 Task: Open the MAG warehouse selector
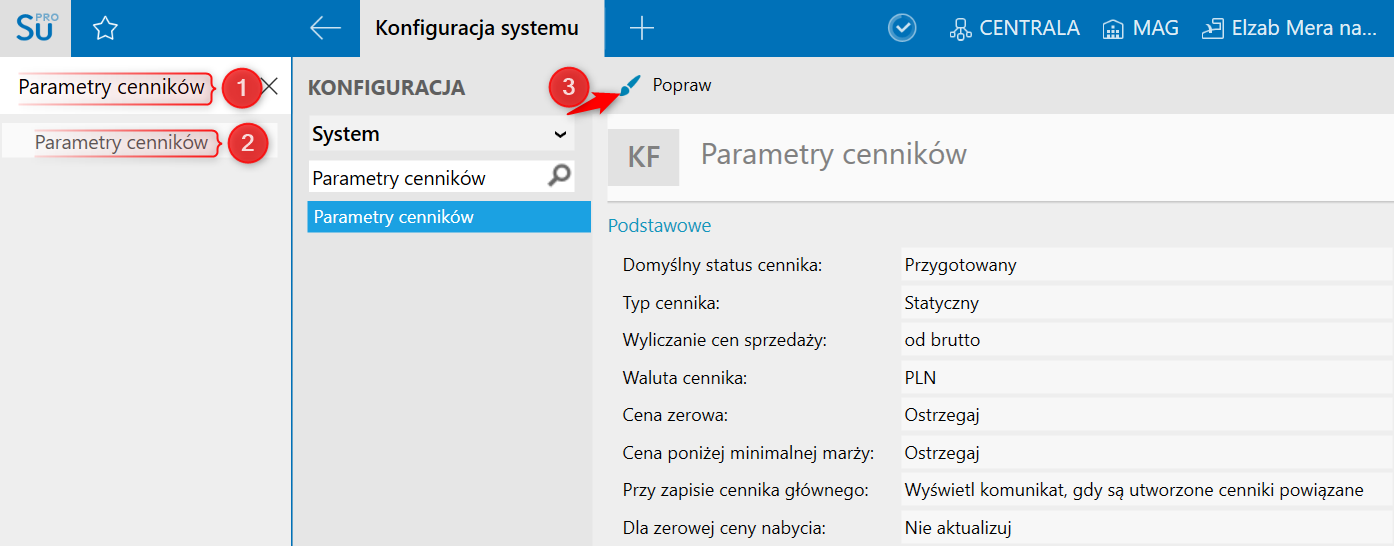click(x=1140, y=28)
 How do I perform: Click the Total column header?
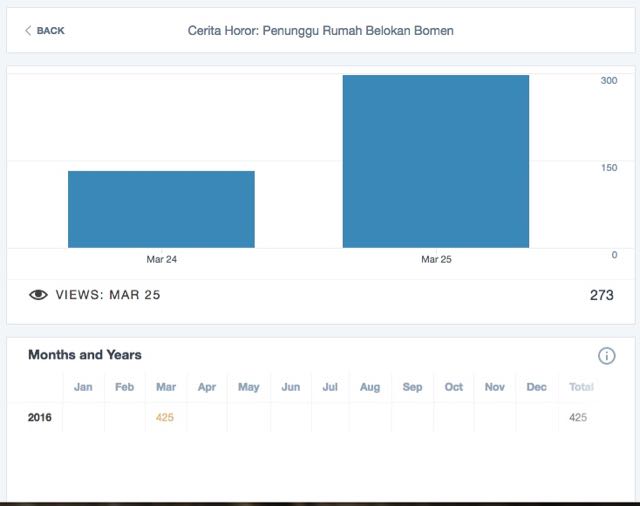[x=580, y=387]
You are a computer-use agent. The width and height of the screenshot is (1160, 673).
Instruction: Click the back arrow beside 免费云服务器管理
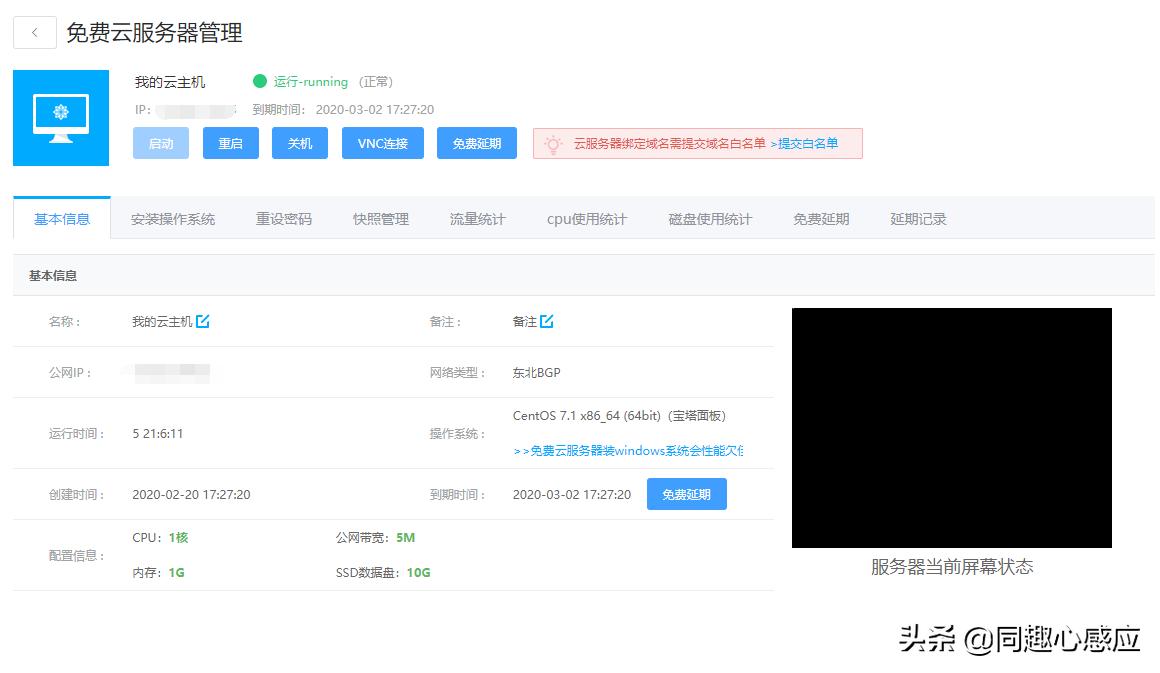(34, 32)
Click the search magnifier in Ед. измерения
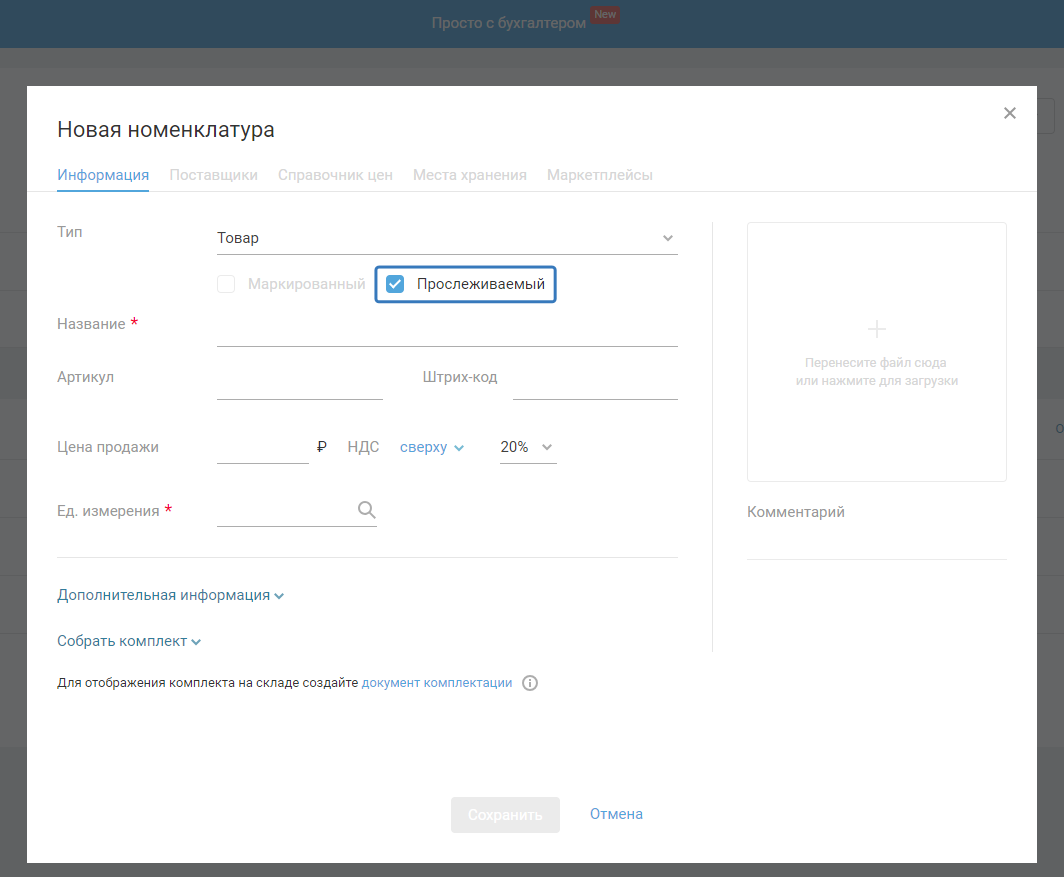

+===+

• _EXERCISE DIRECTIONS_: Go through the entries above and print each one exactly, minus the pictures.

• _SOLUTION TO THE PROBLEM_:
 Task: Open the MAG warehouse selector
click(x=1140, y=28)
 How do I perform: Click the Total column header?
[x=580, y=387]
You are a computer-use agent. The width and height of the screenshot is (1160, 673).
Instruction: Click the back arrow beside 免费云服务器管理
(34, 32)
Click the search magnifier in Ед. измерения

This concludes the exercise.